Intended to cool down the country’s overheated markets, the federal regulatory changes will take effect on October 17.
 
Would-be home owners would not find the prospect of the 4.64 per cent mortgage rate (mandated by the new rules) encouraging, Kristoff warned.
 
“You have to be able to afford that mortgage at 4.64 per cent, not the contract rate that you're getting, not the rate you end up paying,” Kristoff said. “So, now, across the board, you have to afford that house at 4.64 per cent.

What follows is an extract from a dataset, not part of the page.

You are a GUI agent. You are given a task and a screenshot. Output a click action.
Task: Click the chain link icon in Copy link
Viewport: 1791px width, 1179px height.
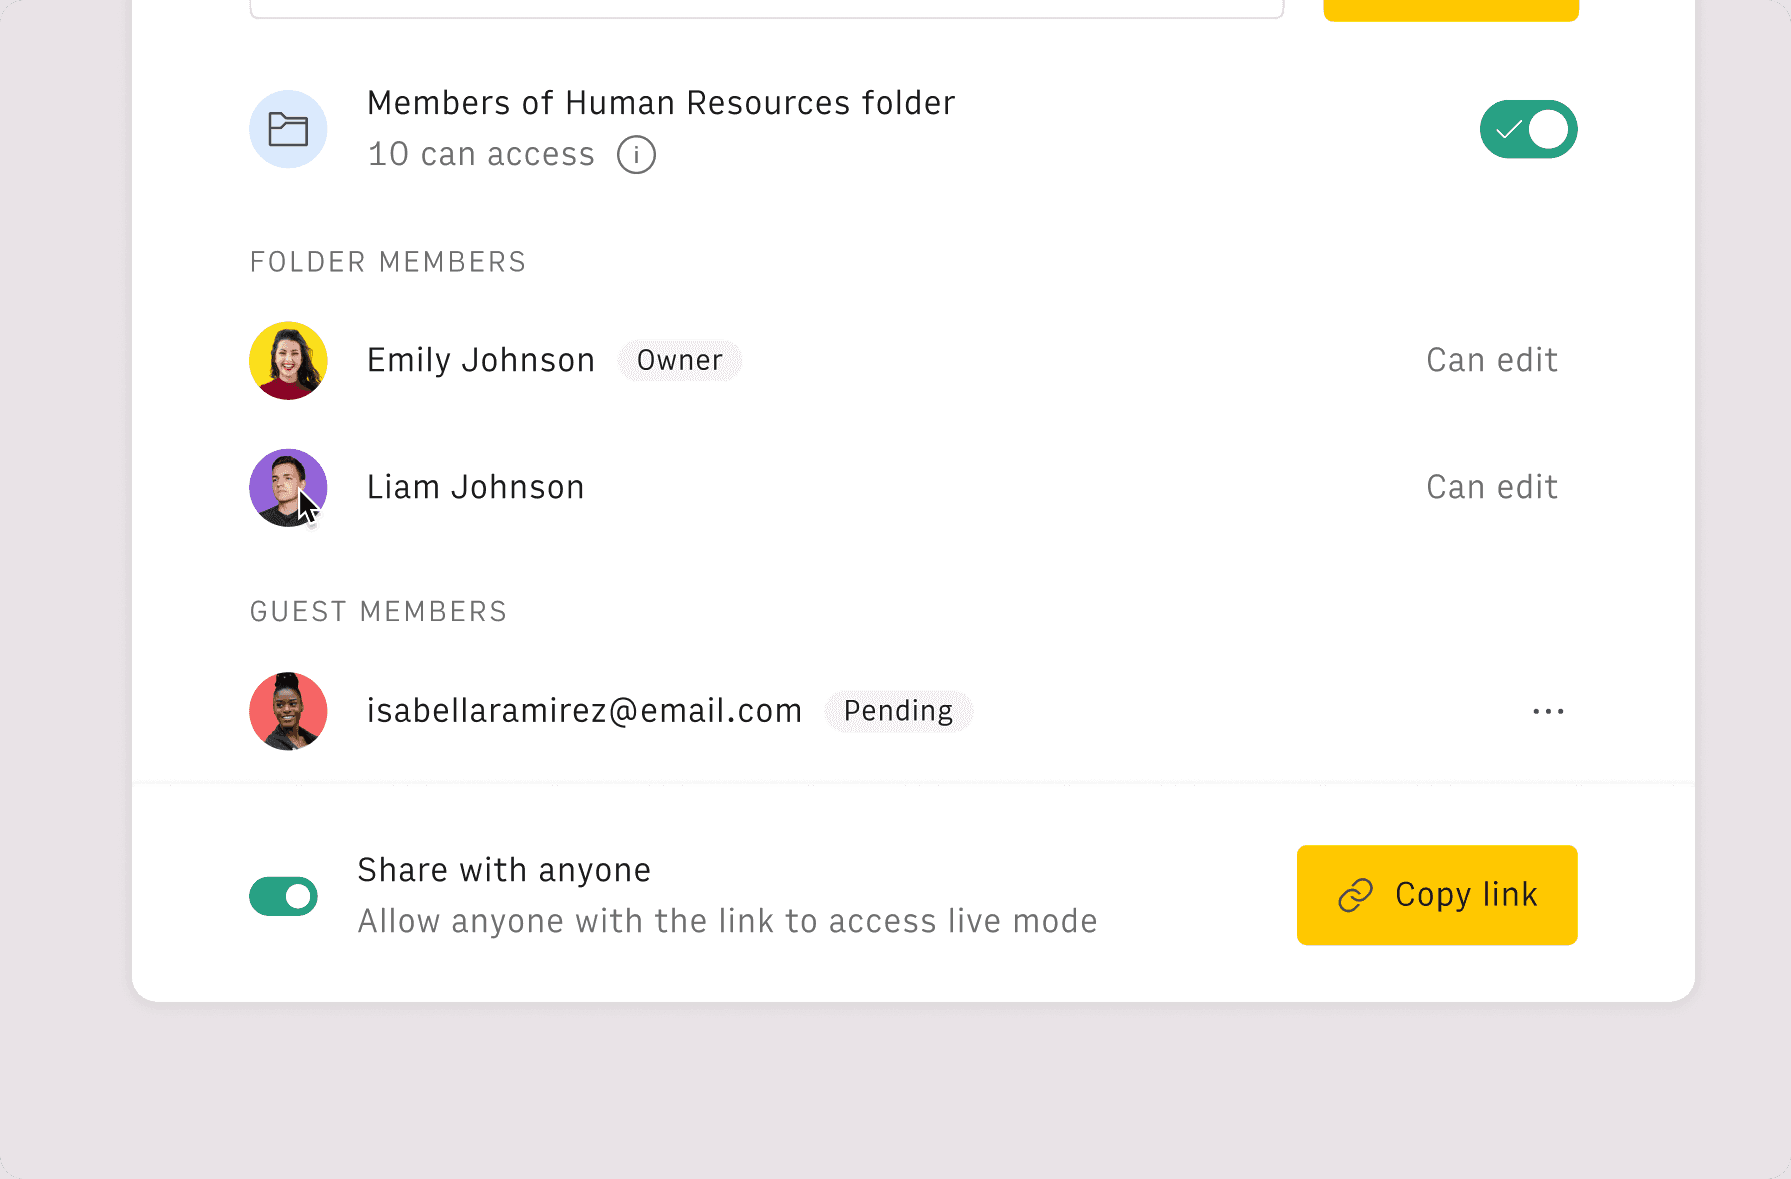[1355, 895]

So, that really limits your buying power.”
 
The other changes to the mortgage rules—concerning high-end properties valued at $1 million and above, and loopholes previously exploited by unscrupulous flippers—won’t have much of an effect in Saskatchewan, Kristoff noted.
 
Late last week, another observer cautioned that the dynamism of the Canadian mortgage market itself might be at risk due to the tighter rules.
 
Addenda Capital Inc. co-chief investment officer Jean-Francois Pepin argued that contrary to the expectations of lowered home prices as a result of the new rules, mortgage origination itself might be cooled down by the regulatory changes.
 
“If it slows down the housing market, it’s going to slow down the quantity of mortgages that will end up being on banks’ books, which means there’s a smaller pool that’s available to be securitized,” Pepin said.